---- RECORDS FOR PROCESSING

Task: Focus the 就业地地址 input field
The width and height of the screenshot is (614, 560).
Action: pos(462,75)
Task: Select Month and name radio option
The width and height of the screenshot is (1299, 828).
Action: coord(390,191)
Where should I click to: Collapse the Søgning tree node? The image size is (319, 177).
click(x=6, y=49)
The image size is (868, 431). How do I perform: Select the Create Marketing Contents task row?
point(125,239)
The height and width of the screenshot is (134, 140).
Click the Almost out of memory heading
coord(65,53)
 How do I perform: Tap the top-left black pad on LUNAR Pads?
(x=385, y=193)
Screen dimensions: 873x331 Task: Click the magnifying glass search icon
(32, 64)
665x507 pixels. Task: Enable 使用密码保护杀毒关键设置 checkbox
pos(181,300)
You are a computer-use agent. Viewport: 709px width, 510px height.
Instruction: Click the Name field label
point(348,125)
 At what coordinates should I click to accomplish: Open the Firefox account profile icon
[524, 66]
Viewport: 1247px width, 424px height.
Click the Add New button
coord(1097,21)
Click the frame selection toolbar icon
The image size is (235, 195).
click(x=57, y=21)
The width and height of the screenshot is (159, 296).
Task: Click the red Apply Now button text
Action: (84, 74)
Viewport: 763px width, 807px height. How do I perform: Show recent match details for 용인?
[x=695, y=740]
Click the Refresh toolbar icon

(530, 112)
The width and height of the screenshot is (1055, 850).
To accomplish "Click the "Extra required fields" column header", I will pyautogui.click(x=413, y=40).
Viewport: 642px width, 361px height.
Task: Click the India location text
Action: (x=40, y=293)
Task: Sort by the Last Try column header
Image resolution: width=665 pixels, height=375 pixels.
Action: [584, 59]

--------

• **PROBLEM DESCRIPTION**
Your output must be the exact lines from the one containing "The image size is (235, 195)." through the end of the data above, both included, and nothing more.

• **EXERCISE SOLUTION**
The image size is (235, 195).
click(x=57, y=21)
The width and height of the screenshot is (159, 296).
Task: Click the red Apply Now button text
Action: (84, 74)
Viewport: 763px width, 807px height. How do I perform: Show recent match details for 용인?
[x=695, y=740]
Click the Refresh toolbar icon

(530, 112)
The width and height of the screenshot is (1055, 850).
To accomplish "Click the "Extra required fields" column header", I will pyautogui.click(x=413, y=40).
Viewport: 642px width, 361px height.
Task: Click the India location text
Action: (x=40, y=293)
Task: Sort by the Last Try column header
Image resolution: width=665 pixels, height=375 pixels.
Action: [584, 59]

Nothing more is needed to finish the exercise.